### INFORMATION PROVIDED
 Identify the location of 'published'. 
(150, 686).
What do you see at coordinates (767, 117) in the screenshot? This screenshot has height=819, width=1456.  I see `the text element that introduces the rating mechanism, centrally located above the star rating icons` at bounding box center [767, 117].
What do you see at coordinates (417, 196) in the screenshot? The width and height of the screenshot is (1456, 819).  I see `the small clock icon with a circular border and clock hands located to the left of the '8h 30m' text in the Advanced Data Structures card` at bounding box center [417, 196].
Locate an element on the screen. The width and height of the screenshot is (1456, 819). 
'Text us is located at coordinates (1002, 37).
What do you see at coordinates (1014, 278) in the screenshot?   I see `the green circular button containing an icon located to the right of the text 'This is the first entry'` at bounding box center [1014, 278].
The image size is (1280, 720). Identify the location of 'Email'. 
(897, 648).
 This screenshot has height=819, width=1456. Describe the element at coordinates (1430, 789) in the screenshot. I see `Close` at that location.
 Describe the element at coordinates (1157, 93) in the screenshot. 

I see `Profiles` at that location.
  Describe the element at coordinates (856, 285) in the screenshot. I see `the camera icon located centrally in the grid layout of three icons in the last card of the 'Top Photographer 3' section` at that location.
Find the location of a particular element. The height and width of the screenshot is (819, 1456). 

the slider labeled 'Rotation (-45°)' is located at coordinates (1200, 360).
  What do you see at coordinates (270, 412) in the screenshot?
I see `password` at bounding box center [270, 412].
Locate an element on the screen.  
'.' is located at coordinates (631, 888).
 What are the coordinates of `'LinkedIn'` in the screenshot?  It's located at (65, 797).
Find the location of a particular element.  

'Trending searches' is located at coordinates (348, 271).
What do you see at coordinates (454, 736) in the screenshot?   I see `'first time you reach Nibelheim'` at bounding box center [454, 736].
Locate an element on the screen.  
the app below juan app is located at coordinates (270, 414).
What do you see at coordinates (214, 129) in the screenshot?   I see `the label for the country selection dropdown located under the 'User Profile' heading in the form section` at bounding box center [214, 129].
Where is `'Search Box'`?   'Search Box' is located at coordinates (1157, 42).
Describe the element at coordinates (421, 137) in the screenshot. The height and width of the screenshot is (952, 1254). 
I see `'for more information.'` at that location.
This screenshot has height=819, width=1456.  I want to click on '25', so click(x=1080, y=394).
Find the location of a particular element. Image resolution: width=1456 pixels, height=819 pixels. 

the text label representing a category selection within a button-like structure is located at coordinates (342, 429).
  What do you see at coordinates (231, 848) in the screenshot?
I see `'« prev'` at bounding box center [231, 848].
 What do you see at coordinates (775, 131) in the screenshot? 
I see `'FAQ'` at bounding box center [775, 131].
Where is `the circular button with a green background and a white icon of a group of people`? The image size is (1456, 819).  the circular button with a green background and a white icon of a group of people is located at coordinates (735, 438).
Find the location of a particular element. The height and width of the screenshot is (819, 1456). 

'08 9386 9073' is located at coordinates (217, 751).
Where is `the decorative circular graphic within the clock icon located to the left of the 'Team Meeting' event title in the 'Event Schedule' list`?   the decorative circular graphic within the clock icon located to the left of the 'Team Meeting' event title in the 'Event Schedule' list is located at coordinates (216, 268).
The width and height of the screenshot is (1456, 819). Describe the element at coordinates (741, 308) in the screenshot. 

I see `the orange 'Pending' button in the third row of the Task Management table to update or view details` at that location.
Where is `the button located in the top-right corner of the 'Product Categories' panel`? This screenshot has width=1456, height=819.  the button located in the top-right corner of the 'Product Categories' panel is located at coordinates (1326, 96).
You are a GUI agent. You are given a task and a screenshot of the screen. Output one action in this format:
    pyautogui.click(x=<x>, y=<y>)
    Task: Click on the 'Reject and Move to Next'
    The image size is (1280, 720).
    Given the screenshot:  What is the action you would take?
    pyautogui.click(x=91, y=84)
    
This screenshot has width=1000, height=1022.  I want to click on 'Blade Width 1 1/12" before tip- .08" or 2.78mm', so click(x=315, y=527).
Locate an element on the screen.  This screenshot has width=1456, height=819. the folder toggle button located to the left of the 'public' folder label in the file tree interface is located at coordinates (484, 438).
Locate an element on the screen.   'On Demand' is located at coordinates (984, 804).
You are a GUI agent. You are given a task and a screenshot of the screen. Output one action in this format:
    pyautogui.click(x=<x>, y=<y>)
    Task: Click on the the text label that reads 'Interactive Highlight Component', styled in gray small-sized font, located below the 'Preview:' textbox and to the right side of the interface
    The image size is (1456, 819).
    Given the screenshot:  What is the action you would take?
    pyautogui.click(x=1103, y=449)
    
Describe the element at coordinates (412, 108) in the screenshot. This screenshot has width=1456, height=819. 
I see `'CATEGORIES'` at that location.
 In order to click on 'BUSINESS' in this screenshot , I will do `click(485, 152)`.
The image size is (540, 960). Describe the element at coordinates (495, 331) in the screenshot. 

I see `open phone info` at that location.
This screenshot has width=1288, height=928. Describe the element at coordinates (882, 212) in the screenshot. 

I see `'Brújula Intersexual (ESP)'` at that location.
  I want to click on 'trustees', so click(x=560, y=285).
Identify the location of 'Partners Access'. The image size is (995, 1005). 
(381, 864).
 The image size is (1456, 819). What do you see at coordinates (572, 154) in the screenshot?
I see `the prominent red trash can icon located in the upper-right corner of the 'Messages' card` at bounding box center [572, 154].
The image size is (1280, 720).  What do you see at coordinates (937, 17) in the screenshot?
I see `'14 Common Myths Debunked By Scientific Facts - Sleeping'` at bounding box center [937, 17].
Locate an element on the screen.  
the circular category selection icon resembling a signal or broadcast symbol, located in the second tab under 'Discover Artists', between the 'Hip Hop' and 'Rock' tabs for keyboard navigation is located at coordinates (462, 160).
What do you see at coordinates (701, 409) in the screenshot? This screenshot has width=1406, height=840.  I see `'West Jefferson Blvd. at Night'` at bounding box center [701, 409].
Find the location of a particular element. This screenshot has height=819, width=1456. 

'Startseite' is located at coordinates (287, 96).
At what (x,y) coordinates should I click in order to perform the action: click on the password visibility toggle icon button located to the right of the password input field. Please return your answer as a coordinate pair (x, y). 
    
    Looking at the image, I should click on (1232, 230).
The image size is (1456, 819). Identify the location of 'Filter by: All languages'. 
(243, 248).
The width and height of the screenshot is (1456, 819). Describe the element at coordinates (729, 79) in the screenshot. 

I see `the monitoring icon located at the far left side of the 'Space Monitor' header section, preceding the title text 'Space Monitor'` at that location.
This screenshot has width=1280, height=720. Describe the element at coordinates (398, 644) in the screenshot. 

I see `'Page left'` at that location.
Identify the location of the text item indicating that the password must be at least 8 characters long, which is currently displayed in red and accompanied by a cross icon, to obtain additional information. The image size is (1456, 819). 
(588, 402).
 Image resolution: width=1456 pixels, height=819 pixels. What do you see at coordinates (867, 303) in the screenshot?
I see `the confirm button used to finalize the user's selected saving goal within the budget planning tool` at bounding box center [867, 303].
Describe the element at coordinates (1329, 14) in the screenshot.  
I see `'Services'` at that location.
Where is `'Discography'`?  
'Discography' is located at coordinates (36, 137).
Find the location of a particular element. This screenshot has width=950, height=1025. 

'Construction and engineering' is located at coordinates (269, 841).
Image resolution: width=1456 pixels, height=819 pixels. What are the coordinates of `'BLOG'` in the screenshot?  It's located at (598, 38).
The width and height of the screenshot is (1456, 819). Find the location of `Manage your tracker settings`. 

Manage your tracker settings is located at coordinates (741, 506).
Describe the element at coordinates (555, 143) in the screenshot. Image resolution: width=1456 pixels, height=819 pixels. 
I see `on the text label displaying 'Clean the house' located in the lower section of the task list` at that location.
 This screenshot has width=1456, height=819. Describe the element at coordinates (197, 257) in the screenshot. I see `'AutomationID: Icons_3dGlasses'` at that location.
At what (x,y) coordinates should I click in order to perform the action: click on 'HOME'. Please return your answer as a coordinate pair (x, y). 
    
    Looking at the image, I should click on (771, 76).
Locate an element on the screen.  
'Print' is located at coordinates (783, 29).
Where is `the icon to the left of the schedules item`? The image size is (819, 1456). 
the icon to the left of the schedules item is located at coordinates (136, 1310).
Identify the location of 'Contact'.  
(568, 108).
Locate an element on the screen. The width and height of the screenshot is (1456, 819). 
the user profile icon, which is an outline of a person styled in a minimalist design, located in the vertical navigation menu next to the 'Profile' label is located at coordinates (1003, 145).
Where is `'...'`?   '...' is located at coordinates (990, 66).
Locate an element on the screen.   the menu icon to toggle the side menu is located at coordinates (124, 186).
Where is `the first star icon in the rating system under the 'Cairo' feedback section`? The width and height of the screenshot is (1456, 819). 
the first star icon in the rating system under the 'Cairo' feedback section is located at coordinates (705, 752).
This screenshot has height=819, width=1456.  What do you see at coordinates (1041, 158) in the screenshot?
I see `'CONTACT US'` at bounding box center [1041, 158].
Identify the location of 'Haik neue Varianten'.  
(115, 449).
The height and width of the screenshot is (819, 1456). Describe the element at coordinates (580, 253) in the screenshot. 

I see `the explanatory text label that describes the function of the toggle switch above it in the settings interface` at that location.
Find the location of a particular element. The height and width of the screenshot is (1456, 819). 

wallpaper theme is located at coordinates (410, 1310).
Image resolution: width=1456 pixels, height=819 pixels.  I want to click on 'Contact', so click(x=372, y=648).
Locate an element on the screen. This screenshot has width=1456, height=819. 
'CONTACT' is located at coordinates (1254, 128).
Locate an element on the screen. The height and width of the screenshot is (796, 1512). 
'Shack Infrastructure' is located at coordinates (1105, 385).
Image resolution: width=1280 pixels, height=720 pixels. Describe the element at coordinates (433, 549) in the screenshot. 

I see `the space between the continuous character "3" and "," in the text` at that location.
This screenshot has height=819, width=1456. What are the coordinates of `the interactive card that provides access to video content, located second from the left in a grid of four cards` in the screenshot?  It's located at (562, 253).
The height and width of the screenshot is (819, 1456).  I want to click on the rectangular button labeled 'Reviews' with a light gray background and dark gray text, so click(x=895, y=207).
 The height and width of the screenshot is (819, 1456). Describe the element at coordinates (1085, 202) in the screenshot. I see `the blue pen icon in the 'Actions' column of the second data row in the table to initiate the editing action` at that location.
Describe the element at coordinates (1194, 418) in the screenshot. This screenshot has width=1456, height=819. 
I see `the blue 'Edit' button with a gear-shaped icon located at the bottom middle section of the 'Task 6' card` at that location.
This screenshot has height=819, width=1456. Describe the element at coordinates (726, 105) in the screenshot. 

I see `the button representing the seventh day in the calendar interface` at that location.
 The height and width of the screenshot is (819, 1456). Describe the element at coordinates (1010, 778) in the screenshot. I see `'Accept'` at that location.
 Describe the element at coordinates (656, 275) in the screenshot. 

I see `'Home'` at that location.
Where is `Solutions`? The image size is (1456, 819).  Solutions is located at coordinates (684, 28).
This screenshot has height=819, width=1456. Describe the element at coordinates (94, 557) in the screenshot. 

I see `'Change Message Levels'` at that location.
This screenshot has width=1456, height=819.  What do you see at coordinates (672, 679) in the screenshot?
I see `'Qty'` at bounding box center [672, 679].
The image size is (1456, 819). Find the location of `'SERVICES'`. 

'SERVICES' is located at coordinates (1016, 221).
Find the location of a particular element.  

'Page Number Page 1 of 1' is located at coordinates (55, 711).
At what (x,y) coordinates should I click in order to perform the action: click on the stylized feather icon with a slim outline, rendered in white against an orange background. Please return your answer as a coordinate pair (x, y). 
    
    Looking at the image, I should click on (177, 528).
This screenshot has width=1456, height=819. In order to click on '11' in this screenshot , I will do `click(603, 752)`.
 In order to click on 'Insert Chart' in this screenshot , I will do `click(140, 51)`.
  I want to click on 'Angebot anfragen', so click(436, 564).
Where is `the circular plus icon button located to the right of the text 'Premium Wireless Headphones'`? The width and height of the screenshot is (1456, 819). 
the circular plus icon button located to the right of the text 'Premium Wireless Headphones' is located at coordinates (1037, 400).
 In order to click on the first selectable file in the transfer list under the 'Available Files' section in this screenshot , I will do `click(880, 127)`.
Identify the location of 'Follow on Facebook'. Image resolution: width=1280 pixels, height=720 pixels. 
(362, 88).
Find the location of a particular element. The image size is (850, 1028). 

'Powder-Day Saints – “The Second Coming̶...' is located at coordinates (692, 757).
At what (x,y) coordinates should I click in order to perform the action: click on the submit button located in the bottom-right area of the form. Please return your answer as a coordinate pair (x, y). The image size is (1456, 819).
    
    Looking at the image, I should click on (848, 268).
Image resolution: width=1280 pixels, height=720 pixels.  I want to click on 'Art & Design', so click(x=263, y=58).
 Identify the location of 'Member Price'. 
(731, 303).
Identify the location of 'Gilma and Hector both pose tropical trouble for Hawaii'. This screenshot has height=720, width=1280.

### WHAT IS REQUIRED
Lay out the stretch of items above, from the line containing "The image size is (1456, 819). Find" through the line containing "coordinates (55, 711).", as a Markdown table with the columns Row and Line, numbering each line and leaving out blank ones.

### EXERCISE RESPONSE
| Row | Line |
|---|---|
| 1 | The image size is (1456, 819). Find the location of `'SERVICES'`.  |
| 2 | 'SERVICES' is located at coordinates (1016, 221). |
| 3 | Find the location of a particular element.   |
| 4 | 'Page Number Page 1 of 1' is located at coordinates (55, 711). |